Some people have construed this as an attack on IE7. It is absolutely not. I’m trying to be helpful. Microsoft has always taken great care not to break things for their customers when releasing new browser versions. I’m just trying point out an issue I think they may have missed. The title summarises the issue.

The IE7 blog just announced Microsoft’s intention to change the way browser preferences for Accept-language are set up by default. Basically your preferences will no longer, by default, be set to fr if you’re French, but to fr-FR instead, ie. your locale as determined by Windows settings.

I think this is going to cause major problems with content negotiation on the Web.

To give a practical example:
Set your language settings to just es-MX and/or es-ES and point your browser to this article on the W3C site (an article explaining how to set language preferences).

You’ll get back the English version, even though there’s a Spanish version there. Someone with es set in IE6, Opera or Firefox will see the Spanish version automatically – even if their preferences are es-MX then es.

This is down to the way language negotiation is done on the Apache server.

In the article linked to above we explain that “Some of the server-side language selection mechanisms require an exact match to the Accept-Language header. If a document on the server is tagged as fr (French) then a request for a document matching fr-CH (Swiss French) will fail. To ensure success you should configure your browser to request both fr-CH and fr.”

This is from the Apache 2 documentation:

The server will also attempt to match language-subsets when no other match can be found. For example, if a client requests documents with the language en-GB for British English, the server is not normally allowed by the HTTP/1.1 standard to match that against a document that is marked as simply en. (Note that it is almost surely a configuration error to include en-GB and not en in the Accept-Language header, since it is very unlikely that a reader understands British English, but doesn’t understand English in general. Unfortunately, many current clients have default configurations that resemble this.)

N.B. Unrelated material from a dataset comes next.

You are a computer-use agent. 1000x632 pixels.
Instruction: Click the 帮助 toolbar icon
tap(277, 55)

Apache 2 introduces “some exceptions … to the negotiation algorithm to allow graceful fallback when language negotiation fails to find a match”, but those using Apache 1 don’t have that luxury.

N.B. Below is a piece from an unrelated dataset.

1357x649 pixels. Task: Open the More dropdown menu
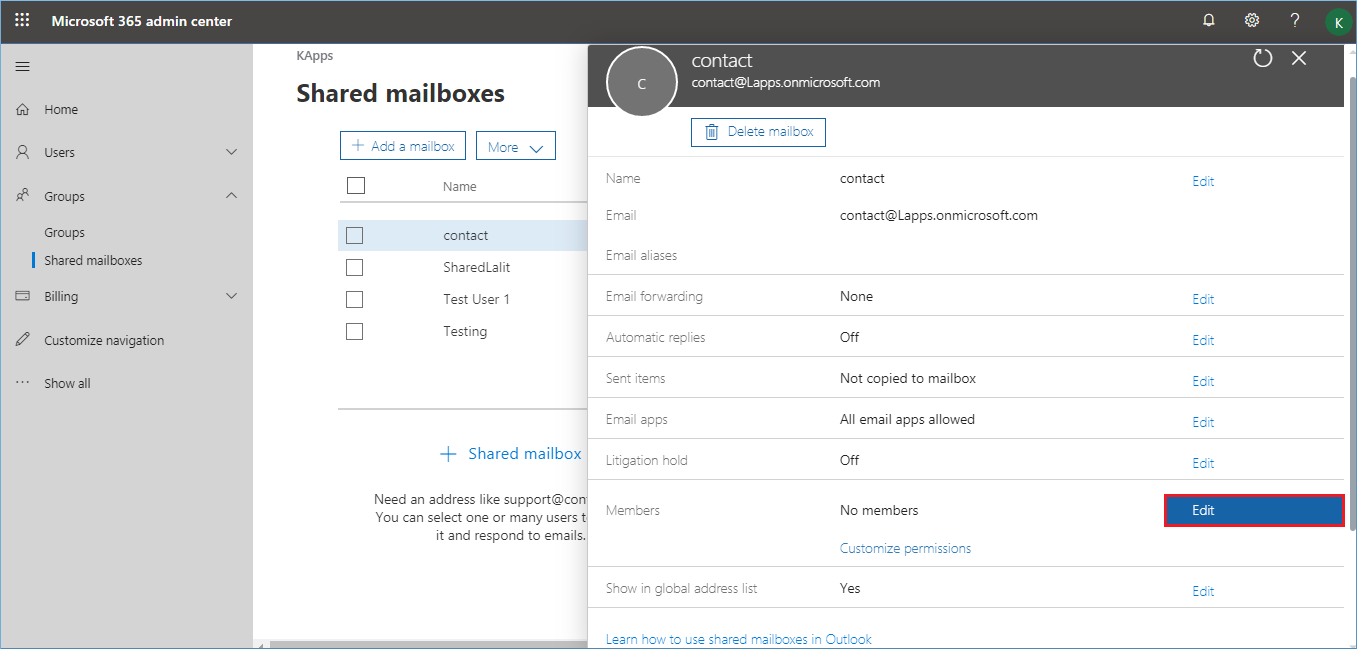(x=515, y=147)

Apart from the fact that most users wouldn’t even know that they can set their browser preferences differently, not to mention knowing how to do that, IE7 CR1 doesn’t even provide a preset selection for es rather than es-ES – you have to enter it manually. Not likely to happen much.

It seems to me that a simple fix to this would be for IE7 to set the user’s default preferences to *also* include es (ie. es-ES, es for Spain, fr-FR, fr for France, etc.). Then, when a file such as qa-lang-priorities.fr-fr.html is not found, the server will find qa-lang-priorities.fr.html and return a French file. Those people who want to know where the user’s browser is (likely to be) physically located can still use the fr-FR information to get the locale.

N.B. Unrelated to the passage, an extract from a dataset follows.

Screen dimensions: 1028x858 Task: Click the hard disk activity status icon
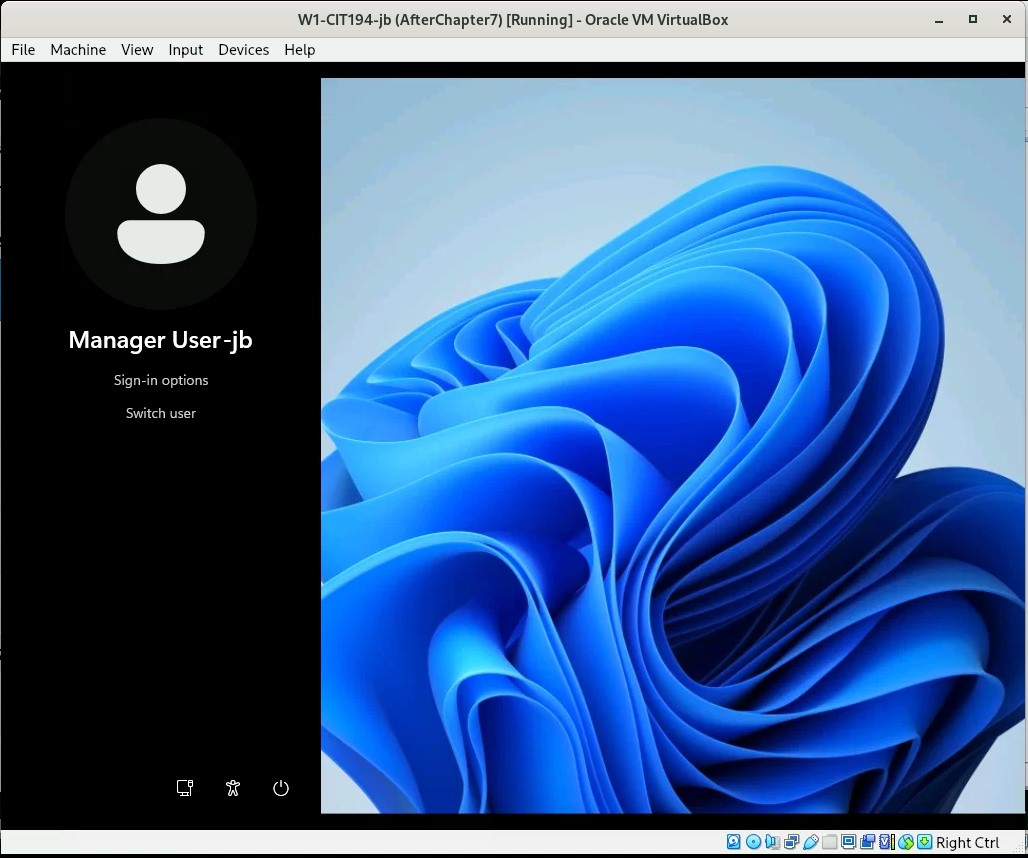pos(734,842)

I think that the result of ignoring this is that many people will be confused about why they no longer see a page in Spanish, when they did before, and a lot of hard work by content developers will go unnoticed on the Web. In short, think Microsoft is about to introduce a serious bug into IE7.

Note, in passing, that the rules for specifying the lang attribute in HTML and xml:lang in XHTML are described by BCP47. The latest syntax and matching specifications are RFC4646 and RFC4647 – which obsolete RFC 3066 and RFC 1766, and which tells you to go to the IANA Language Subtag Registry at http://www.iana.org/assignments/language-subtag-registry to find out what language codes to use, rather than the ISO code lists. For more information, see http://www.w3.org/International/articles/language-tags/ )

Btw, I tried posting this as a comment on the IE7 blog page, but it didn’t work (site busy) so I did it here.